Hedy Eppstein am 26. Mai 2016 verstorben

If we don’t try to make a difference, if we don’t speak up, if we don’t try to right the wrong that we see, we become complicit. I don’t want to be guilty of not trying my best to make a difference.

Hedy Eppstein (1924 – 2016)



Mit Bedauern nimmt die Vertretung des Staates Palästina in Österreich den Tod von Hedy Eppstein zur Kenntnis.

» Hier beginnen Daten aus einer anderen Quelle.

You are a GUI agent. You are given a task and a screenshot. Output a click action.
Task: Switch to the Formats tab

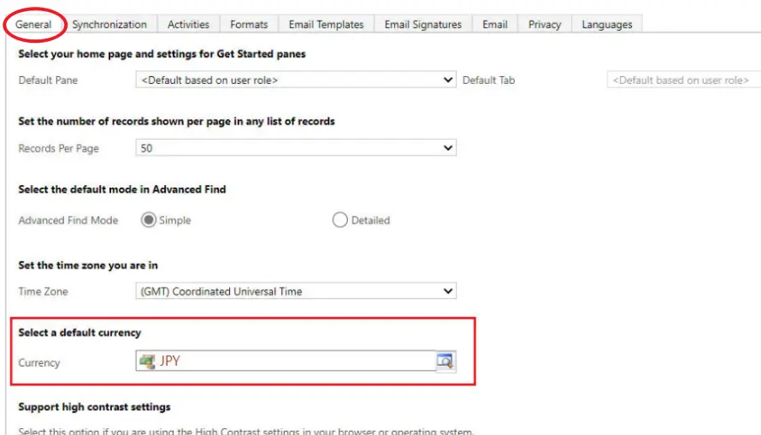249,24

Hedy Eppstein wuchs bis zu ihrem 15. Lebensjahr als Tochter einer jüdischen Familie in Deutschland auf, ehe sie 1939 mit einem Kindertransport nach England geschickt wurde. Trotz großer Bemühungen schafften es ihre anderen Familienmitglieder nicht, Deutschland zu verlassen und wurden 1942 nach Ausschwitz deportiert und ermordet. 1945 kehrte Hedy Epstein nach Deutschland zurück, um bei dem Nürnberger Ärzteprozess als Übersetzerin zu arbeiten, 1948 wanderte sie in die USA aus, wo sie in einer Rechtsanwaltskanzlei arbeitete und sich für Opfer von Diskriminierungen und für die Rechte rassistisch ausgegrenzter Menschen engagierte.


So galt Hedy Eppsteins Stimme auch den Palästinensern und Palästinenserinnen unter israelischer Besatzung. Beginnend im Jahr 2003 reiste sie mehrfach ins Westjordanland um sich für die Rechte der Palästinenser einzusetzen. Ende Dezember 2009 beteiligte sie sich mit etwa 1400 Aktivisten aus aller Welt am „Gaza Freedom March“ und trat in Ägypten in den Hungerstreik, da den Aktivisten die Einreise über Rafah in den Gazastreifen verweigert wurde. Im Mai 2010 unterstützte sie den internationalen Hilfskonvoi von Free Gaza Movement, der vom israelischen Militär aufgebracht wurde, auch galt ihre Unterstützung stets der BDS-Bewegung.


Hedy Eppstein verstarb am 26. Mai 2016 in St. Louis, USA - Palästina hat mit ihr eine bedeutende Unterstützerin verloren.